WHAT YOU SHOULD DO >> In the records below, tally each line that contains the word "agent" and give the total only.

INPUT FOR THIS TASK >>
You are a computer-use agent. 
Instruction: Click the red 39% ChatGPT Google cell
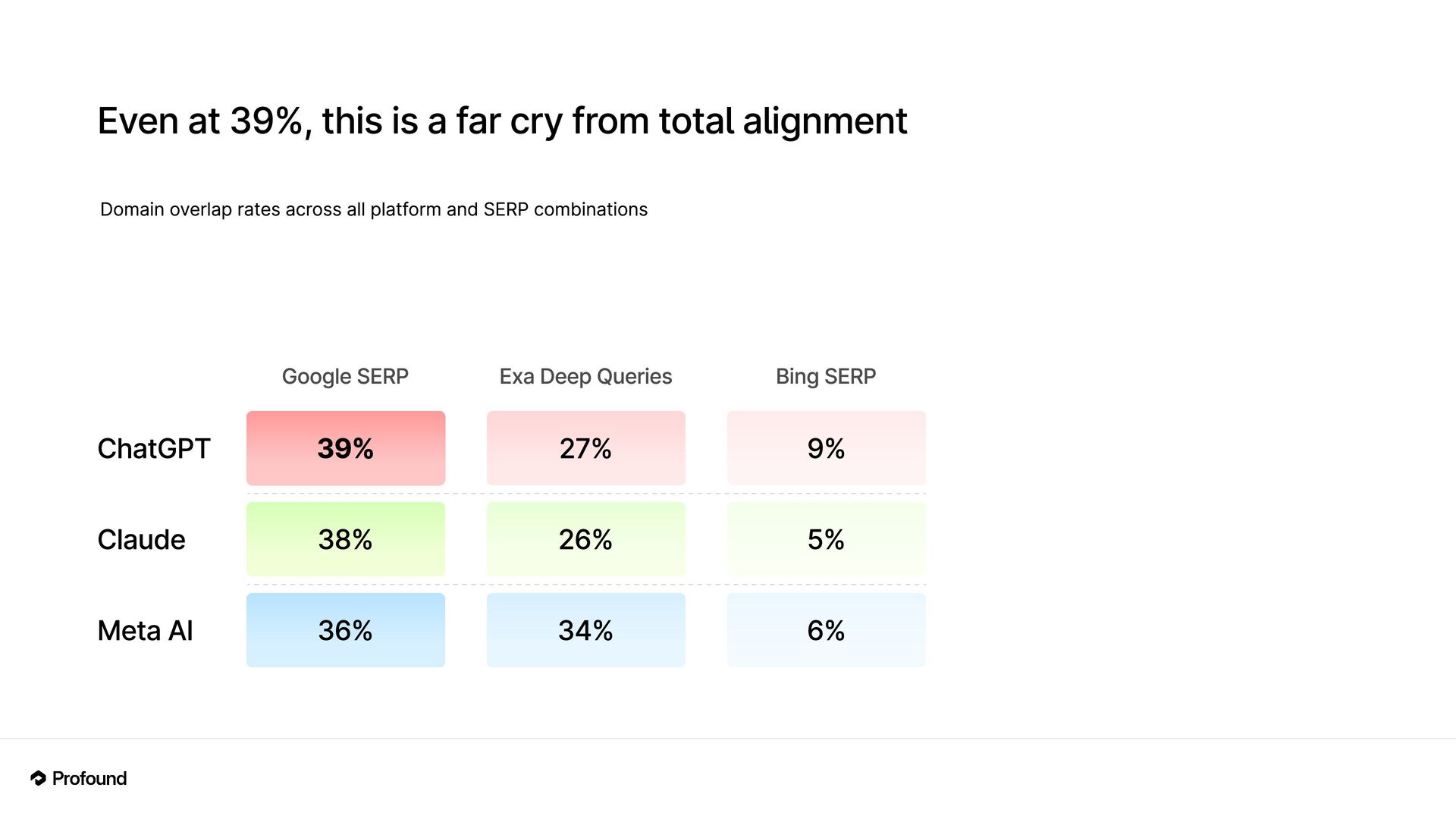coord(346,448)
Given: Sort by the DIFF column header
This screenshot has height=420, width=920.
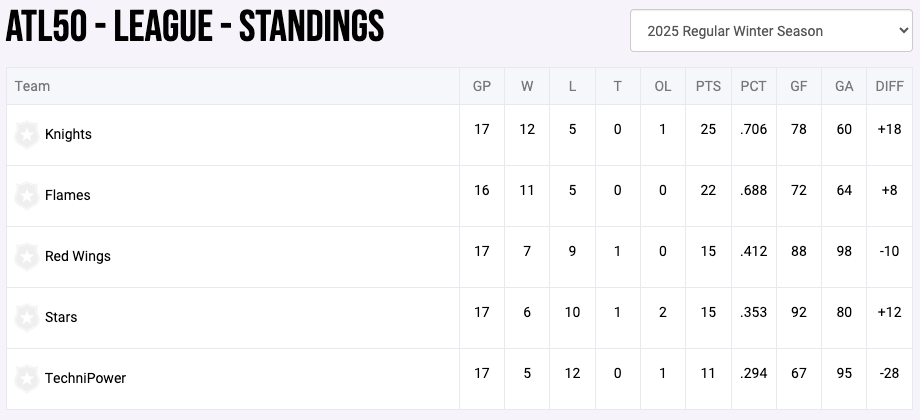Looking at the screenshot, I should (889, 86).
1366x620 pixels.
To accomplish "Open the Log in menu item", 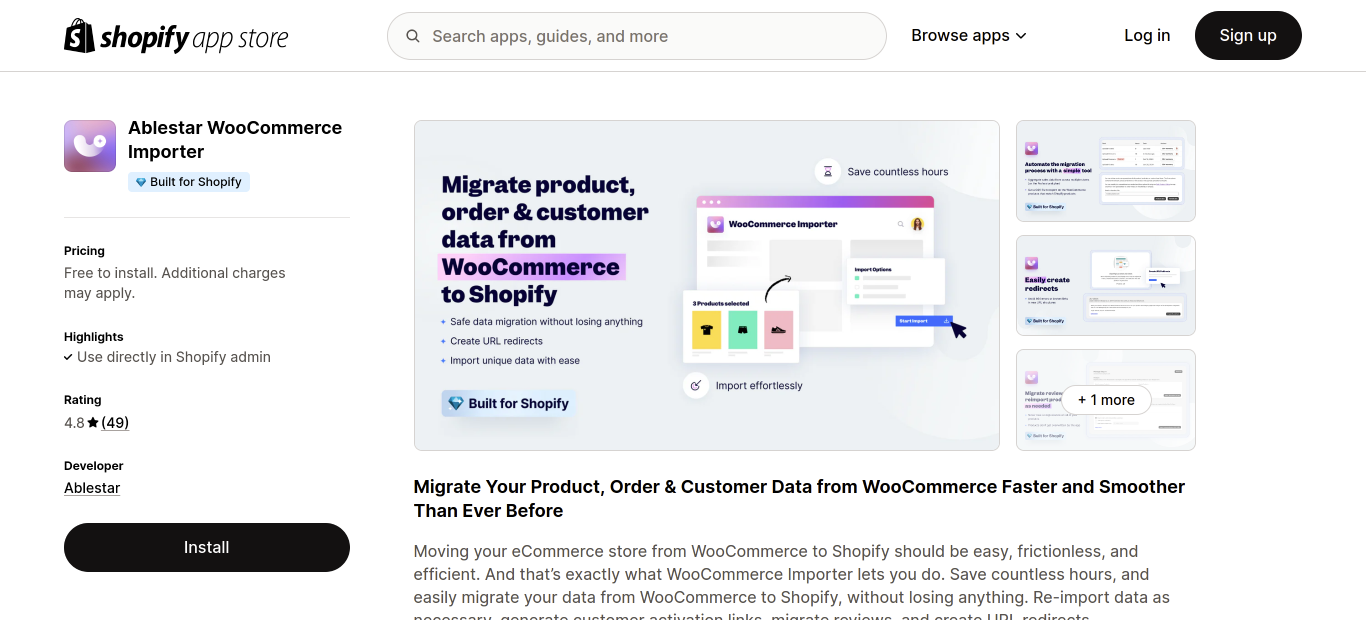I will tap(1146, 35).
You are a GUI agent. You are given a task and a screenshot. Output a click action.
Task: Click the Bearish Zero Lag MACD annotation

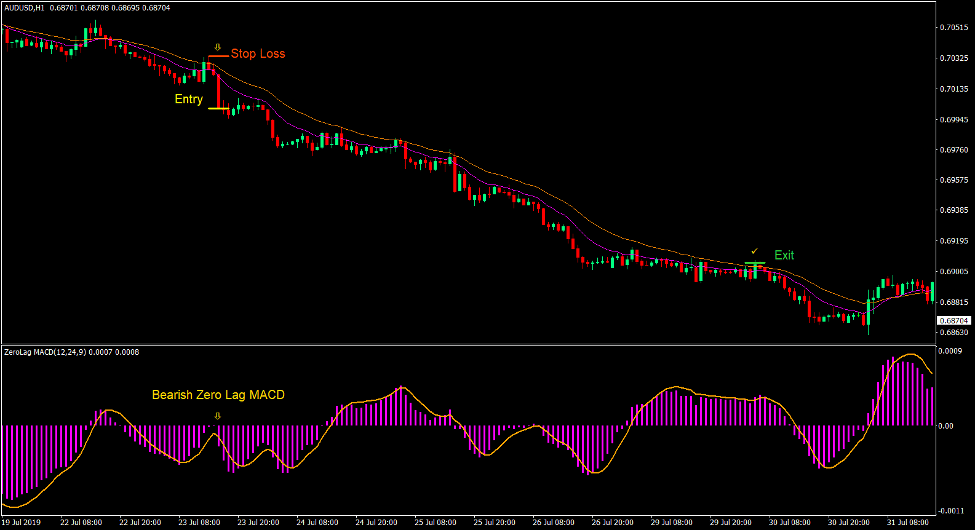click(218, 395)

SOLUTION >> 2